A importância deste evento é vivida em duas vias. Para o missionário, a Semana é um tempo de “conversão pastoral”, onde a fraternidade e a convivência com as realidades locais transformam o próprio sentido da vocação. Já para as famílias visitadas, o gesto de abrir a porta para receber a Palavra representa um resgate da dignidade espiritual e a certeza de que a Igreja não as esqueceu. É uma transformação que ocorre no encontro, a família é “resgatada” para a vivência comunitária, e o missionário é renovado pelo testemunho de resistência e fé do povo.

Esse sentimento de doação é compartilhado por Vitalina, missionária da Área Pastoral São João Batista. Para ela, a missão é uma via de mão dupla, evangelização e caridade. “Visitamos uma senhora de 94 anos que ama a Igreja, mas não consegue mais ir. Ficamos tão felizes que decidimos buscá-la para a missa”, relata. Vitalina ressalta que o trabalho missionário serve para “acordar quem está dormindo para a Palavra”, referindo-se aos que perderam o ânimo pela fé.

A juventude marcou presença através de grupos como o “Jovens Unidos pela Fé”. Kathleen, que participa de sua primeira missão, expressa entusiasmo. “Estou gostando muito da experiência e espero que venham muitas outras”. Para os moradores locais, como Patrícia, da Pastoral São Raimundo Nonato, acolher a missão em sua própria casa (Taboca) é uma oportunidade de ouvir histórias e oferecer acolhimento, “é maravilhoso levar a Palavra para famílias que necessitam desse cuidado”, pontua Patrícia em sua segunda experiência missionária.

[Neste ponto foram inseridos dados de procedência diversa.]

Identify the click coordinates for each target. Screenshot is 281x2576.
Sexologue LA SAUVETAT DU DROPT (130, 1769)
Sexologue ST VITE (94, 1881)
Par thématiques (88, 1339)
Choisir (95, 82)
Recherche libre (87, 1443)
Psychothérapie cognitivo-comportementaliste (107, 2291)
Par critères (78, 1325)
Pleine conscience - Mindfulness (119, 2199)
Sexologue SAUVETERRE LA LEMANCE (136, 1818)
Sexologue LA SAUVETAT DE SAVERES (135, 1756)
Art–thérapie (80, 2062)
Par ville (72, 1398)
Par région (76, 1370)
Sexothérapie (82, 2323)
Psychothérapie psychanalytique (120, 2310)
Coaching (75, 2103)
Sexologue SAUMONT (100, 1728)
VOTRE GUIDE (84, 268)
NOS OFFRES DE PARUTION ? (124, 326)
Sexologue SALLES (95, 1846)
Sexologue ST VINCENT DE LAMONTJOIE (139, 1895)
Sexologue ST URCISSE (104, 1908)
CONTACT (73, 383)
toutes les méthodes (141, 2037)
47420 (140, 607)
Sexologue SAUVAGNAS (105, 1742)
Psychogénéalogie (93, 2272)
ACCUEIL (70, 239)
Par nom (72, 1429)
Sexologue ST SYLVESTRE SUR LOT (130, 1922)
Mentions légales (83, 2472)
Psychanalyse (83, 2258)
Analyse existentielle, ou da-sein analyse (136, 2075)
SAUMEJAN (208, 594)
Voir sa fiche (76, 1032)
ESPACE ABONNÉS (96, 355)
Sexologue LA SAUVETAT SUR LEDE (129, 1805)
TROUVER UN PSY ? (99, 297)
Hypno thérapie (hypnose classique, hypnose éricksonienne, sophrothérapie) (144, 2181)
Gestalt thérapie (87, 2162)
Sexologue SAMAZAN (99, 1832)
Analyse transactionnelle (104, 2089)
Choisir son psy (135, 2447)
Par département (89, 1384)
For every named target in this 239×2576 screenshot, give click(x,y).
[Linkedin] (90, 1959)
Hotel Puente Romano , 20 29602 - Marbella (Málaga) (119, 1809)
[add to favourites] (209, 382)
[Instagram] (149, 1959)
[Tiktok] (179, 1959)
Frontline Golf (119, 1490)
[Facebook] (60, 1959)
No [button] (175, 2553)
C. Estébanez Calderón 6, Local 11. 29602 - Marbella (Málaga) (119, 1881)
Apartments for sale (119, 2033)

A missão na Taboca ressoa os ensinamentos dos sucessores de Pedro. O saudoso Papa Francisco, que criou a Prelazia do Alto Xingu em 2019, sempre nos recordou que “a missionariedade não é apenas uma questão de territórios, mas de atravessar os confins da fé”. Sua convocação para uma “Igreja em saída” encontra eco direto no lema desta jornada, “Ide por todo o mundo e pregai o Evangelho a toda criatura” (Mc 16, 15).

Somando-se a essa herança, o Papa Leão XIV tem destacado a dimensão estética e misericordiosa da evangelização em lugares remotos. Para o atual Pontífice, “conversão, missão e misericórdia são expressões da beleza da Igreja”. Leão XIV reforça que levar a Palavra aos confins do mundo, como as áreas pastorais do Xingu, não é um dever burocrático, mas um ato de amor que revela a face mais terna de Deus em meio às dificuldades da floresta e da distância.

Padre Francinaldo Feitosa, vindo da Diocese de Salgueiro (PE) para colaborar na Prelazia do Alto Xingu há apenas cinco meses, compartilha o impacto de sua primeira experiência missionária na região. Para ele, a Semana Missionária é a resposta necessária para a “gigantesca” realidade geográfica do Pará. “A missão é fundamental porque, em uma área pastoral tão grandiosa onde um único padre enfrenta dificuldades naturais de atendimento, ela se torna a oportunidade real de irmos ao encontro dos corações. Foi emocionante ouvir de famílias que nunca haviam recebido um padre em suas casas. Um paroquiano me disse ‘o pastor evangélico anda sempre aqui, mas um padre nunca tinha entrado na minha casa’. Isso é gratificante e mostra que a missão consegue resgatar e visitar o católico onde ele está”.

Complementando a vivência prática da semana, o sacerdote destaca que os frutos já são visíveis no próprio semblante de quem se doou ao trabalho, “a diferença a gente enxerga no olhar e na expressão do missionário. Ele vai e volta no sol, na poeira, enfrentando o cansaço físico, mas retorna com uma alegria e um entusiasmo contagiantes. Esse vigor e esses novos testemunhos são, por si só, um fruto grandioso do que vivenciamos aqui na Taboca”.

A programação, que incluiu formação teológica, missas de envio e o retorno festivo para a missa de encerramento presidida por Dom Jesus, reforça o tema “É missão de todos nós”. Como recorda o profeta Isaías “Como são belos sobre os montes os pés do mensageiro que anuncia a paz, que traz a boa nova” (Is 52, 7).

A Semana Missionária na Prelazia do Alto Xingu reafirmou que, mesmo nos lugares mais distantes e de difícil acesso, o Evangelho continua sendo a força capaz de unir comunidades e transformar realidades.